La recourante a conclu à l’octroi d’une indemnité d’un montant de 1'603 fr. 35, correspondant à 8 heures de travail d’avocat au tarif horaire de 180 francs. Cette durée peut être admise. L’indemnité allouée au défenseur d’office de X.________ sera ainsi fixée à 1’440 fr., montant auquel il convient d’ajouter des débours forfaitaires à concurrence de 2 % des honoraires admis (art. 3bis al. 1 RAJ [règlement du 7 décembre 2010 sur l'assistance judiciaire en matière civile; BLV 211.02.3], applicable par renvoi de l’art. 26b TFIP [tarif des frais de procédure et indemnités en matière pénale du 28 septembre 2010; BLV 312.03.1]), par 28 fr. 80, plus la TVA au taux de 8,1 %, par 119 fr., soit à 1'588 fr. au total en chiffres arrondis.
L’indemnité allouée au défenseur d’office de Y.________ sera quant à elle fixée à 540 fr., correspondant à une activité nécessaire d’avocat de trois heures au tarif horaire de 180 fr., montant auquel il convient d’ajouter des débours forfaitaires à concurrence de 2 % des honoraires admis, par 10 fr. 80, plus la TVA au taux de 8,1 %, par 44 fr. 60, soit à 596 fr. au total en chiffres arrondis.
Les frais de la procédure de recours, constitués en l’espèce de l’émolument d'arrêt, par 990 fr. (art. 20 al. 1 TFIP), et des frais imputables à la défense d’office de X.________ et Y.________ (art. 422 al. 1 et 2 let. a CPP), fixés à 2’184 fr. (1'588 + 596), seront mis à la charge de la succession de feue H.________, qui succombe (art. 428 al. 1 CPP).
Par ces motifs, la Chambre des recours pénale prononce:
Par ces motifs, la Chambre des recours pénale prononce:
I. Les recours sont admis. II. L’ordonnance du 18 juin 2024 est réformée en ce sens que la succession de feue H.________ n’a pas la qualité de partie plaignante et que son administrateur officiel, Me Q.________, ne peut pas intervenir dans le cadre de la cause pénale PE18.010526. III. L’indemnité allouée à Me Jean-Nicolas Roud, défenseur d’office de Y.________, est fixée à 596 fr. (cinq cent nonante-six francs). IV. L’indemnité allouée à Me Pascal de Preux, défenseur d’office de X.________, est fixée à 1’588 fr. (mille cinq cent huitante-huit francs). V. Les frais d’arrêt, par 990 fr. (neuf cent nonante francs), ainsi que les indemnités dues aux défenseurs d’office des recourants, par 2’184 fr. (deux mille cent huitante-quatre francs) au total, sont mis à la charge de la succession de feue H.________. VI. L’arrêt est exécutoire.

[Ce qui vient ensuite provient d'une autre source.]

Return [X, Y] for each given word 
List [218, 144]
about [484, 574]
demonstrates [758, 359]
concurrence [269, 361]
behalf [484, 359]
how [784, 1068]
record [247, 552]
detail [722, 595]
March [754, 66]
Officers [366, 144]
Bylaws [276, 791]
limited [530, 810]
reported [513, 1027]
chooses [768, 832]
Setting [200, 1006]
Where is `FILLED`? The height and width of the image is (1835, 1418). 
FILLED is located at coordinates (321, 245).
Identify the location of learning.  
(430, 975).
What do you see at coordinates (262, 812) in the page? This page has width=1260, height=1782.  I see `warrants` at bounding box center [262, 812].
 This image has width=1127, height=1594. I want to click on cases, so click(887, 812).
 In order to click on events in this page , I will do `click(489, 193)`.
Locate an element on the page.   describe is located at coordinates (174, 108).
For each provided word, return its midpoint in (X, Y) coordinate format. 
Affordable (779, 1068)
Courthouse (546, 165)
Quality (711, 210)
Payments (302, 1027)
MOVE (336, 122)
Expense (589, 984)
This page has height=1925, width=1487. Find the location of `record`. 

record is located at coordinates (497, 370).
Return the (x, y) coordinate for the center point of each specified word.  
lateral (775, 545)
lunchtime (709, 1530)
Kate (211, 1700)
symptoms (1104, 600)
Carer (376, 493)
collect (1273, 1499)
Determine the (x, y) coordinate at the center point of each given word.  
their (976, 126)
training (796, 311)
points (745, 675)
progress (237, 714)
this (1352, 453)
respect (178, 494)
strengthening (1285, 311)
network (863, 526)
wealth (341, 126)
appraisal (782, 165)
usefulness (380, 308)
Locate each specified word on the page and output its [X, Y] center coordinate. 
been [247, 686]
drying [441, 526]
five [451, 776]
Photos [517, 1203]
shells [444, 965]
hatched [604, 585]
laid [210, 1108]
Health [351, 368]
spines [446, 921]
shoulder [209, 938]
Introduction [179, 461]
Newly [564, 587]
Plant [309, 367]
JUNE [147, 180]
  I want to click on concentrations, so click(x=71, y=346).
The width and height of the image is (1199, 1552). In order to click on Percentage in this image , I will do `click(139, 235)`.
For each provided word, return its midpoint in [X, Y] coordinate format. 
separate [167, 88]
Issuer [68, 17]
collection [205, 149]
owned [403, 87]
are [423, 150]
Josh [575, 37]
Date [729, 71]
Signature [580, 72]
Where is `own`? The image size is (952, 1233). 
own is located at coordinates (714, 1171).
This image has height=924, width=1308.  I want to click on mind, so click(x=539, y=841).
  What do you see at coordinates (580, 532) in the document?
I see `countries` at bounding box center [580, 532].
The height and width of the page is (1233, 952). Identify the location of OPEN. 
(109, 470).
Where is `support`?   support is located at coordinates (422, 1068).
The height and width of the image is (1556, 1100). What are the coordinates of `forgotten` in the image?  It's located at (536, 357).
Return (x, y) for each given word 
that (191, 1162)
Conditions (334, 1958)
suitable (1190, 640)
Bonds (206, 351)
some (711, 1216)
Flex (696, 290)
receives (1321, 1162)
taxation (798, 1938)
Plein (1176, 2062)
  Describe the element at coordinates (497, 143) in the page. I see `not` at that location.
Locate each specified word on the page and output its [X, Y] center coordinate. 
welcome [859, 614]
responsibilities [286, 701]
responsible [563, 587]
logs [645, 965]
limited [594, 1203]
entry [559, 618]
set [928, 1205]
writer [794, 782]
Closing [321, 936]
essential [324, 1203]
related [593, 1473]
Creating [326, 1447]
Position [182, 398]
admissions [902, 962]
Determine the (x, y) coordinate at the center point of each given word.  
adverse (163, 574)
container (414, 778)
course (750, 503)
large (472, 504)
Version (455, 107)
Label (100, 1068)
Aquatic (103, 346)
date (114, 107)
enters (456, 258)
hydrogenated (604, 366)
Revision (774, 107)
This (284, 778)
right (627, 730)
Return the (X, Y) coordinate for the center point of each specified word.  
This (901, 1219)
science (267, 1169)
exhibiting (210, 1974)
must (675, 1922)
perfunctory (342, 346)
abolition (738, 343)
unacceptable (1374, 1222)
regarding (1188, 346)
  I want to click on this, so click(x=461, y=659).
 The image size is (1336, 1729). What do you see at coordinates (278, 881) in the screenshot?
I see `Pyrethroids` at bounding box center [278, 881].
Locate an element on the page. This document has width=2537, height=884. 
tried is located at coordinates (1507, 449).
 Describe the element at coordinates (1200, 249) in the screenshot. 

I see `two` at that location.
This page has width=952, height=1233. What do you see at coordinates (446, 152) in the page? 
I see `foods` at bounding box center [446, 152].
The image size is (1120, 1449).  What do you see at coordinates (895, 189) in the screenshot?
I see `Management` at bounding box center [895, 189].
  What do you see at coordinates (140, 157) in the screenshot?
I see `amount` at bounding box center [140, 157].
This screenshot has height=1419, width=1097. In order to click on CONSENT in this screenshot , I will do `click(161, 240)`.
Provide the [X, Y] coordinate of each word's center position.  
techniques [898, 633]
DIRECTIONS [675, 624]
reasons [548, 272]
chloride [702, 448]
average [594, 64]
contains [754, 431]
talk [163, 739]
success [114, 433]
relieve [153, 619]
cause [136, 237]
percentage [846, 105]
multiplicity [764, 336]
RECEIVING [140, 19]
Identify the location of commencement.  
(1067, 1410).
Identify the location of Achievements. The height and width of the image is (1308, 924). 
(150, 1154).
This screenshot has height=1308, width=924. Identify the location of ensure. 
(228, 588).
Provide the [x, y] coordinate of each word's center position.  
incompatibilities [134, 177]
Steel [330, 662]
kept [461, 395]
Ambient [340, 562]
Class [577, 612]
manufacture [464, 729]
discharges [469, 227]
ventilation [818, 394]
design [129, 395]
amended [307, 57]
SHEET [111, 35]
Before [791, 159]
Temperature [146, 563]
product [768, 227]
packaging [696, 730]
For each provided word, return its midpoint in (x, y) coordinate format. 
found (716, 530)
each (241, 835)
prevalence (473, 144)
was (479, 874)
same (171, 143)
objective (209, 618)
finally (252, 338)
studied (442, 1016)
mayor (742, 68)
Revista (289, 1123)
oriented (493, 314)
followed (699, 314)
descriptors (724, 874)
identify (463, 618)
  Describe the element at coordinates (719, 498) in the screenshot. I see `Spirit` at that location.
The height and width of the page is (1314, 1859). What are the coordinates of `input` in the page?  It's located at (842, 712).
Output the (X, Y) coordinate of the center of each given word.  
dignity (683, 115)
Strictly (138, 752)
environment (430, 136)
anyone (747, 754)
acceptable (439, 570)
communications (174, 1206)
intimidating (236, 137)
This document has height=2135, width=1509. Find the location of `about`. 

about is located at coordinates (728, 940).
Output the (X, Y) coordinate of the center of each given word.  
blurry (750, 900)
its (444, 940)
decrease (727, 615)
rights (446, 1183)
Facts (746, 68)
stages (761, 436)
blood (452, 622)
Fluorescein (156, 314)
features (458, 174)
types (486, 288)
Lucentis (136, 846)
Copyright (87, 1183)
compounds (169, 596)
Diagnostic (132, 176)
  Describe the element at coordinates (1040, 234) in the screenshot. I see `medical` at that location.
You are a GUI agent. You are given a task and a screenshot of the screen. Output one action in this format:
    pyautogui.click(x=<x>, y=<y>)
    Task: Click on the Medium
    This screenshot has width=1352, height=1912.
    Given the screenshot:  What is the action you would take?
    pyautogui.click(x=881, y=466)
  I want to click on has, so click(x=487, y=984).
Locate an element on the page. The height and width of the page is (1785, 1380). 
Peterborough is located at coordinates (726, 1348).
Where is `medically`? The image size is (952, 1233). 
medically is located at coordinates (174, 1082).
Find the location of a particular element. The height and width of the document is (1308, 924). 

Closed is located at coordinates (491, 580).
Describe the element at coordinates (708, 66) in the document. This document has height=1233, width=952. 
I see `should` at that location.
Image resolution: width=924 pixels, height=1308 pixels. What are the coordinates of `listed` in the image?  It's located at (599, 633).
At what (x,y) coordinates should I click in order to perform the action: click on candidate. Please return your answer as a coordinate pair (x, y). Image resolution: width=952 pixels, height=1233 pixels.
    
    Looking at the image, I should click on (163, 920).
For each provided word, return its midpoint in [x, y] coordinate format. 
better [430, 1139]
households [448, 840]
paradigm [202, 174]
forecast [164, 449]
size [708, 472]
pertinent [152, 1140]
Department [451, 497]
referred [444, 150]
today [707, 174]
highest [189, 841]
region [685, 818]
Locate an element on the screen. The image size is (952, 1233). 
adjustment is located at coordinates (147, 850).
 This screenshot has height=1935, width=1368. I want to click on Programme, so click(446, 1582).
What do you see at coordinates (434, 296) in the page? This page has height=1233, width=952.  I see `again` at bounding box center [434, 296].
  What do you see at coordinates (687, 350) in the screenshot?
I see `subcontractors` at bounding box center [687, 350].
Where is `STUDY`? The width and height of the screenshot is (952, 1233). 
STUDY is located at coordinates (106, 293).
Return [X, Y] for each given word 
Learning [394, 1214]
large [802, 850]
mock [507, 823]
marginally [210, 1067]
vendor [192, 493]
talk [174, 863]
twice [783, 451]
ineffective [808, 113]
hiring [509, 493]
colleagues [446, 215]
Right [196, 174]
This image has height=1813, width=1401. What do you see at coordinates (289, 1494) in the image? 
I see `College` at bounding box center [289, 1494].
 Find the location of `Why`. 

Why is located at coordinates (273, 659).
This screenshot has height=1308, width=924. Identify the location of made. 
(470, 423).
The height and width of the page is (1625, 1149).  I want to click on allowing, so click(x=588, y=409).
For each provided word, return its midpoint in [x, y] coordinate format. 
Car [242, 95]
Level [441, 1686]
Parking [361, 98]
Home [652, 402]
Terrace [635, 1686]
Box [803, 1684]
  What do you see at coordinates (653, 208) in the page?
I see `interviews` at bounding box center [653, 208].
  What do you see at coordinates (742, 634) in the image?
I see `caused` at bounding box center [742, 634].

Le président: La greffière:
Du
Le présent arrêt, dont la rédaction a été approuvée à huis clos, est notifié, par l'envoi d'une copie complète, à: - Me Q.________, avocat, - Me Jean-Nicolas Roud, avocat (pour Y.________), - Me Pascal de Preux, avocat (pour X.________), - Ministère public central,
et communiqué à: - M. le Procureur de l’arrondissement de Lausanne,
par l’envoi de photocopies.
Le présent arrêt peut faire l'objet d'un recours en matière pénale devant le Tribunal fédéral au sens des art. 78 ss LTF (loi du 17 juin 2005 sur le Tribunal fédéral; RS 173.110). Ce recours doit être déposé devant le Tribunal fédéral dans les trente jours qui suivent la notification de l'expédition complète (art. 100 al. 1 LTF).